Purpose of review: Nonimmediate reactions to beta-lactams include several clinical entities, from maculopapular rash to severe reactions such as Steven-Johnson syndrome. Toxic epidermal necrolysis and organ-specific reactions may also occur.
Recent findings: Progress has been made in understanding the role of the immunological system in nonimmediate reactions to beta-lactams. Different T-cell subsets recognize beta-lactams after haptenation of serum or cell proteins in the context of major histocompatibility complex. Studies using T-cell lines and clones have shown that a heterogeneous response is generated, with the expression of different cytokine profiles. Betalactams also act on dendritic cells, inducing changes that enable them to interact with naïve lymphocytes, becoming memory T cells. Tissue-activated CD4 and CD8 cells express perforin and other cytotoxic mediators that elicit the lesions.

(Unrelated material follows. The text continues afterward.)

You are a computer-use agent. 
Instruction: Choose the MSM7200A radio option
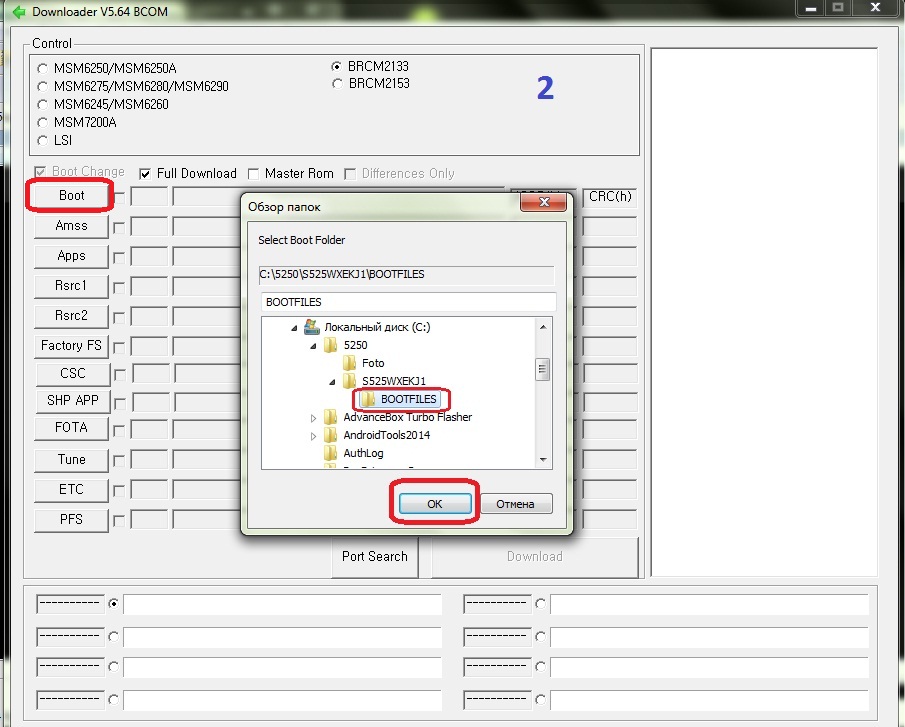(42, 122)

Studies on the clinical course of these entities indicate that cells migrate, establishing a recirculation with homing to the skin and back to the circulation. These cells thus participate not only in skin lesions but probably also in the repair process.
Summary: Understanding the immunological mechanisms involved in nonimmediate reactions to beta-lactams has improved over the last few years, with better definition of the different T-cell subpopulations involved. Experimental studies and monitoring of the response support the implication of different cell subsets.